**Source:**
<<<<

Do you have a way to reproduce this with core code,
e.g. postgres_fdw/file_fdw?

What is all that memory used for? Is it possible that the real issue are too
many tiny allocations, due to some allocation growing slowly?

> Increasing the default query context allocation from ALLOCSET_DEFAULT_SIZES
> to a larger initial "appropriate size" solved the issue and almost doubled
> the throughput. However, the "appropriate size" is workload and
> implementation dependent, so making it configurable may be better than
> increasing the defaults, which would negatively impact users (memory-wise)
> who aren't encountering this scenario.
> 
> I have a patch to make it configurable, but before submitting it, I wanted
> to hear your thoughts and feedback on this and any other alternative ideas
> you may have.

This seems way too magic to expose to users. How would they ever know how to
set it? And it will heavily on the specific queries, so a global config won't
work well.

If the issue is a specific FDW needing to make a lot of allocations, I can see
adding an API to tell a memory context that it ought to be ready to allocate a
certain amount of memory efficiently (e.g. by increasing the block size of the
next allocation by more than 2x).

Greetings,

Andres Freund

Re: Reducing System Allocator Thrashing of ExecutorState to Alleviate FDW-related Performance Degradations

От

"Jonah H. Harris"

Дата:

17 февраля 2023 г., 05:34:18

On Thu, Feb 16, 2023 at 7:32 PM Andres Freund <andres@anarazel.de> wrote:

What PG version?

Hey, Andres. Thanks for the reply.

Given not much changed regarding that allocation context IIRC, I’d think all recents. It was observed in 13, 14, and 15.

Do you have a way to reproduce this with core code,
e.g. postgres_fdw/file_fdw?

I’ll have to create one - it was most evident on a TPC-C or sysbench test using the Postgres, MySQL, SQLite, and Oracle FDWs. It may be reproducible with pgbench as well.

What is all that memory used for? Is it possible that the real issue are too
many tiny allocations, due to some allocation growing slowly?

The FDW state management allocations and whatever each FDW needs to accomplish its goals. Different FDWs do different things.

This seems way too magic to expose to users. How would they ever know how to
set it? And it will heavily on the specific queries, so a global config won't
work well.

Agreed on the nastiness of exposing it directly. Not that we don’t give users control of memory anyway, but that one is easier to mess up without at least putting some custom set bounds on it.

If the issue is a specific FDW needing to make a lot of allocations, I can see
adding an API to tell a memory context that it ought to be ready to allocate a
certain amount of memory efficiently (e.g. by increasing the block size of the
next allocation by more than 2x).

While I’m happy to be wrong, it seems is an inherent problem not really specific to FDW implementations themselves but the general expectation that all FDWs are using more of that context than non-FDW cases for similar types of operations, which wasn’t really a consideration in that allocation over time.

>>>>

**Objectives:**
(A) Answer these from the thread on executor memory allocation:
(i) In which PostgreSQL versions was the problem observed?
(ii) On what tests was the problem most evident?
(iii) What example is offered of how a memory context could be made ready to allocate a certain amount of memory efficiently?
(B) Explain why the thread on executor memory allocation proposes a configurable setting rather than a larger default initial size for the query context.

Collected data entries
<<<<

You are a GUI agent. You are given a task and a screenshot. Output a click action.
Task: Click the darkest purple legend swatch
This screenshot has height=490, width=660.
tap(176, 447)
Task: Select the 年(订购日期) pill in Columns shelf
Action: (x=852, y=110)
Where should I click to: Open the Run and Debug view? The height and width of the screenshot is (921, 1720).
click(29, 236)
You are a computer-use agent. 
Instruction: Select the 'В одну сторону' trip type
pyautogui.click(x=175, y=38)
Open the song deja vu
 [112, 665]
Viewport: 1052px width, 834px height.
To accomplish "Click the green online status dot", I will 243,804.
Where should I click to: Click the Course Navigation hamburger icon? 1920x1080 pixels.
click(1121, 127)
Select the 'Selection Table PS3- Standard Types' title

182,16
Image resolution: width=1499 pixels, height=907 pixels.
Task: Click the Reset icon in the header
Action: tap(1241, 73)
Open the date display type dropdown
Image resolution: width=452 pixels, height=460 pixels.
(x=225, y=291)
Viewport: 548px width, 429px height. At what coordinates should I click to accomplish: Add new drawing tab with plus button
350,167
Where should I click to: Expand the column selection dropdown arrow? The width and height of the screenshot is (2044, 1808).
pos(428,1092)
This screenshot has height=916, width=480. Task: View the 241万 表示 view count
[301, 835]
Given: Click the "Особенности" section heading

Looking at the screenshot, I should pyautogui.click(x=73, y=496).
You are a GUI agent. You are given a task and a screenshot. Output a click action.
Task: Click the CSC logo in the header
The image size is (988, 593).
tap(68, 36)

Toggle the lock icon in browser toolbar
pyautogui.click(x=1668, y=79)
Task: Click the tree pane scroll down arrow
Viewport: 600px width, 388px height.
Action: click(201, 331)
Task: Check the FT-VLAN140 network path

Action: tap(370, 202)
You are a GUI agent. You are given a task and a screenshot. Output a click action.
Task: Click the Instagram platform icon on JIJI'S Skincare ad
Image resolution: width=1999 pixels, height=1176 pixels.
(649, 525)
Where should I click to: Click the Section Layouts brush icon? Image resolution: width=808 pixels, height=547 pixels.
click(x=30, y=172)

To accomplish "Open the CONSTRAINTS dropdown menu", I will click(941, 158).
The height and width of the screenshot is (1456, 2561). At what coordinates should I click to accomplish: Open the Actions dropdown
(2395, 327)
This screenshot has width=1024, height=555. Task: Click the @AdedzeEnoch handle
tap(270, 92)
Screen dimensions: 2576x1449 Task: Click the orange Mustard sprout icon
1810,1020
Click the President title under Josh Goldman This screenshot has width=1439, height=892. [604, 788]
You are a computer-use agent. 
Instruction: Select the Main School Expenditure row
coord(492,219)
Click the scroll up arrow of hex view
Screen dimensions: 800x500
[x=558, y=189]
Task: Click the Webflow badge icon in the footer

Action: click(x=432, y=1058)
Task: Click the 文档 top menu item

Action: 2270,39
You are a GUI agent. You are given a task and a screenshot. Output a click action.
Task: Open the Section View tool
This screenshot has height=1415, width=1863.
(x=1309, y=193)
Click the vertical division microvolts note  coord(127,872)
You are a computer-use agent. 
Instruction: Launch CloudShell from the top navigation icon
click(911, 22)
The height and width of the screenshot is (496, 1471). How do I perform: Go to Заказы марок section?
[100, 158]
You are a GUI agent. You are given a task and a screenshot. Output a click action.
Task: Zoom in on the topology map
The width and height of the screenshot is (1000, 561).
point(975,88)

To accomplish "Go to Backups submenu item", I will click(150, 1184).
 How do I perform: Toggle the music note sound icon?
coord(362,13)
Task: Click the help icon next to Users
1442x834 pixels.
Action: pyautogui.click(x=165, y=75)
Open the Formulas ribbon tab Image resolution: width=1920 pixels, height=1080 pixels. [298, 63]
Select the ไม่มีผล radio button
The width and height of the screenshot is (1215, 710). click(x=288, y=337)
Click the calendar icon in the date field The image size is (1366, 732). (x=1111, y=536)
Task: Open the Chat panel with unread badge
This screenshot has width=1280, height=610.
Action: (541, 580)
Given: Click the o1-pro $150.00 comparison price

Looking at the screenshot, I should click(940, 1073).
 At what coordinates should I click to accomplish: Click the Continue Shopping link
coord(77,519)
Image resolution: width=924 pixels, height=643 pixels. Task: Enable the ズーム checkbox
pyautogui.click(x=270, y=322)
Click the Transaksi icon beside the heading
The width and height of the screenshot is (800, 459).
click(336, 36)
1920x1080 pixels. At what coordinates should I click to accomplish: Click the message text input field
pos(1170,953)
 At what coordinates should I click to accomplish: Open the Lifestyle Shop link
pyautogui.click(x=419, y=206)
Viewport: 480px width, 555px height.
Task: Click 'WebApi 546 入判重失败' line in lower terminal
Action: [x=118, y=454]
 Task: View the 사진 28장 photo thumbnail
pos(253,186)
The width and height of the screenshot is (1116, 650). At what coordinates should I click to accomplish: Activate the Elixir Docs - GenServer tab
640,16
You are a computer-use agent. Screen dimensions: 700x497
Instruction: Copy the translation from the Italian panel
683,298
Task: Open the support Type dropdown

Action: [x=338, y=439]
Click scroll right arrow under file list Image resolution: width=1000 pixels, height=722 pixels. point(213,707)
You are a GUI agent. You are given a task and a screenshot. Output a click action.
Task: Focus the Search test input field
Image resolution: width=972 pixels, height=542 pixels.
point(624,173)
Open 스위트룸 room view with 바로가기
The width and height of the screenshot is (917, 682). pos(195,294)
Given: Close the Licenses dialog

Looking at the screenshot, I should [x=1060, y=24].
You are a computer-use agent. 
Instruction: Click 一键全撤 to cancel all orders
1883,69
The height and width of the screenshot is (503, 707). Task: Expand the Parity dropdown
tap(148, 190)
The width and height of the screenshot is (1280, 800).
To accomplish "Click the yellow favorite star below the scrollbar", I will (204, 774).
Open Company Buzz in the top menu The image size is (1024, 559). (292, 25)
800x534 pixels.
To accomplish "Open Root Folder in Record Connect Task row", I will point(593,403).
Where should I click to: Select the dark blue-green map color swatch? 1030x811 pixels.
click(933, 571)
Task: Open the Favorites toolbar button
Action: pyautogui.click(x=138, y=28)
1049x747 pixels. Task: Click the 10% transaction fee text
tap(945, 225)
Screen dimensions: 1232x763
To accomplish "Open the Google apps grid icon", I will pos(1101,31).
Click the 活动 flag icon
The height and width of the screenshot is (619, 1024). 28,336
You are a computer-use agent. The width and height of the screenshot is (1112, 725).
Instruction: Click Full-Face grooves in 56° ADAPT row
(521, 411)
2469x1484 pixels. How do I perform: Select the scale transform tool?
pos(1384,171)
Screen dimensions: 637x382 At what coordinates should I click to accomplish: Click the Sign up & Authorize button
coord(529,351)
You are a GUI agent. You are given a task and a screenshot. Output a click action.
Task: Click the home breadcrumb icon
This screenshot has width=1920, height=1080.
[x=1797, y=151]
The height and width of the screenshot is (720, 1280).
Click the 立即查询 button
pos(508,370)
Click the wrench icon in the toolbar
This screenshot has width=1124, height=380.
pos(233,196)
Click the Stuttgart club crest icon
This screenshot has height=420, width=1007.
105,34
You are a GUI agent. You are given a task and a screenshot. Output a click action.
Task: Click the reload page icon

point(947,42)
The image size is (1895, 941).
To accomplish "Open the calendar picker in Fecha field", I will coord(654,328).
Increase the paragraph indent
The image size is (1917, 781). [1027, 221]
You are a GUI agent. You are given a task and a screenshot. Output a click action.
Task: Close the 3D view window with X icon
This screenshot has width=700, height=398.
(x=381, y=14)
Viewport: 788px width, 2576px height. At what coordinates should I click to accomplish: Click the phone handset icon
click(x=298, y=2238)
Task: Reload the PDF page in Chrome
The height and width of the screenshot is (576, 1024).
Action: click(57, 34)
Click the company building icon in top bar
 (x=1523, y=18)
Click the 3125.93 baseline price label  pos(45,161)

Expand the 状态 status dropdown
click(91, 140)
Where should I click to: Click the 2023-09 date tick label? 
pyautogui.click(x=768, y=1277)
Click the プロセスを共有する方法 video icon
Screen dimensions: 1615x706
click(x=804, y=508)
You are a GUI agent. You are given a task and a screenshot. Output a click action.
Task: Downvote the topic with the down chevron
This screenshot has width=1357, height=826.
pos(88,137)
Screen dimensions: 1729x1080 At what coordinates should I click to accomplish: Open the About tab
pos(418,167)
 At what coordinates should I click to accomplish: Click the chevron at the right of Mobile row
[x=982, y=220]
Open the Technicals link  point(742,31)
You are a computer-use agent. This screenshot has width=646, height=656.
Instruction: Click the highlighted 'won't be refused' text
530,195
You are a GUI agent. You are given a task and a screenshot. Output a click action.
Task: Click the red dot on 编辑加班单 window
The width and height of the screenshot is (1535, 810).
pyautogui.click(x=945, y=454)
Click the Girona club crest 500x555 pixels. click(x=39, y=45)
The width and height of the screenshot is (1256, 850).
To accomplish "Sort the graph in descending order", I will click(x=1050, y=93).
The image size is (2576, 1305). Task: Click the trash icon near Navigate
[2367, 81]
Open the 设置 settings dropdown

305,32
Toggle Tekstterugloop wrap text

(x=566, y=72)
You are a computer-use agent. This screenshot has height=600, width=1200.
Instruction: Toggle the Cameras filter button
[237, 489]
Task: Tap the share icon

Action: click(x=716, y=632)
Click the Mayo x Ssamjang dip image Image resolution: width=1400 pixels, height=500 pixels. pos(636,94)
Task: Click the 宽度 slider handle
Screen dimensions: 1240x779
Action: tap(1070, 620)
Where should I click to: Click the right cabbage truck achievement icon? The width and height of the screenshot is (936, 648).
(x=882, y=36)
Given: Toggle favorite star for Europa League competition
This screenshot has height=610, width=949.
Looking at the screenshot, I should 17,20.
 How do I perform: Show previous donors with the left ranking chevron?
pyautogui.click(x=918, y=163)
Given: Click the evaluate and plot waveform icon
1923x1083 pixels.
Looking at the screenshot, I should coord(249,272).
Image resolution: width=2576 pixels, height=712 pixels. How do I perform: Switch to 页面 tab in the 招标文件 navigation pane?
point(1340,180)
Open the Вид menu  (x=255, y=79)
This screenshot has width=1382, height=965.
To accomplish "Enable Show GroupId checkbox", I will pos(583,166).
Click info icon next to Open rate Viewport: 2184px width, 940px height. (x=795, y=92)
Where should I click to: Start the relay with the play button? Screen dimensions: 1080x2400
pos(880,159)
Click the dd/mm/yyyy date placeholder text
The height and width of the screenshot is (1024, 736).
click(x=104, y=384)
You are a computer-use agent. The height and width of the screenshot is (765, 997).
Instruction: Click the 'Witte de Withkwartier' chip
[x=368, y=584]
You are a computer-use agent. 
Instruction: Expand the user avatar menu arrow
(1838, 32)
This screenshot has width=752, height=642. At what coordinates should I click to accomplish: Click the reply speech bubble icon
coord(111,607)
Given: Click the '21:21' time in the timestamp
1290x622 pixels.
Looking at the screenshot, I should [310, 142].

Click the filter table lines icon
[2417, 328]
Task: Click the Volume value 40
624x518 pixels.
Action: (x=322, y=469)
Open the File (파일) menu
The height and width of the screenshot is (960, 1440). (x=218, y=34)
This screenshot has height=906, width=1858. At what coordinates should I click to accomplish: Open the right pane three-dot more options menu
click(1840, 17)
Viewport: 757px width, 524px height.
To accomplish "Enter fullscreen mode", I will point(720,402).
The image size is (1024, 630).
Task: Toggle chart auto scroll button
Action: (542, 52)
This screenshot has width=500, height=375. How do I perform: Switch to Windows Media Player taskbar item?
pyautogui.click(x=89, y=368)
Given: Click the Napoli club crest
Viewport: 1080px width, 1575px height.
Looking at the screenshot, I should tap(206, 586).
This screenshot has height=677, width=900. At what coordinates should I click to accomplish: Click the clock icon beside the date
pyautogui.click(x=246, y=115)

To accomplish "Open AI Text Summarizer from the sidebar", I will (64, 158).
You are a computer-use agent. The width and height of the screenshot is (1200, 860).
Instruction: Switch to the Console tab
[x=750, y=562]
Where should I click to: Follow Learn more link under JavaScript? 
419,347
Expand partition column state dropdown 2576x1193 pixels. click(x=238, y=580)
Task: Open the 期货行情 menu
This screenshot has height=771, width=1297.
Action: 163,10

>>>>

**Responses to the exercise:**
(A)
(i) 13, 14, and 15.
(ii) A TPC-C or sysbench test using the Postgres, MySQL, SQLite, and Oracle FDWs.
(iii) Increasing the block size of the next allocation by more than 2x.

(B) The "appropriate size" depends on the workload and the implementation, so no single default fits every case. Raising the default would also cost memory for users who aren't hitting this scenario.